I have few responses to help with this. I may ask or say some of these. 1) Do you think you could do an exposure if we keep it really easy? Sort of like a hungry feeling? 2) Do you think you could hear me say or just look at a word about this? 3) If you think it might be too much let me know and we will stop right then. This gives a sense of control. 4) You are probably going to feel bad anyway, wouldn’t it be better to get to be in charge of it? 5) You have been really good at not throwing up, right? You can probably handle a small worry, right? Just do what you normally do when it is not too hard. Ask them if they have ideas that might help them face it.
5) Do the exposure long enough for it to work
How long will it take? I so wish I had known the answer to that when my daughter was struggling. I tried an exposure with her and when she got anxious we all freaked out and quit. That may be worse than not trying an exposure. It just makes you more afraid. Your child will need to stay in the anxiety until it starts to subside on its own or at least until you child reports they are doing better tolerating it. It doesn’t have to be gone completely, just lower.

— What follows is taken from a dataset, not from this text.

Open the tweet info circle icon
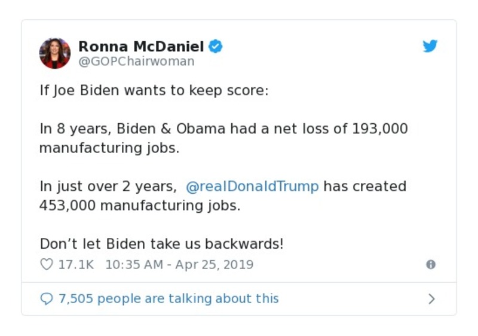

Keep doing the exposure until the distress comes down. This is important because this will be the experience to support that exposure works. Believe me, they will want proof. I usually make note of the time. I can then say, “Okay, now we have some kind of idea about how long an exposure will take.” I always qualify this by expressing some uncertainty but it helps kids know it is uncomfortable but it will pass and about how long. Then I can say, “Do you think you can stand being uncomfortable for about X amount of time?” This really helps with some of the initial fears kids have about the process. Just as a rule of thumb, in my experience, it takes 15 to 30 minutes when you are first starting. You just have to accept it takes as long as it takes. Nothing is wrong if it takes a while or even goes up at first.
I have found that specific questions about the distress can be helpful. I will ask, “Can you tell in your body where you feel the worry?” Usually it is the tummy or throat. With one young client, I don’t remember how we got to this analogy but we started to describe the uncomfortable feeling in her tummy as a potato. I would ask her, “How big is the potato?” It disarmed the feeling by calling it something silly but also became another way to measure the exposure. I could use the metaphor to ask her if she would be willing to feel the potato for a bit while we did the exposure.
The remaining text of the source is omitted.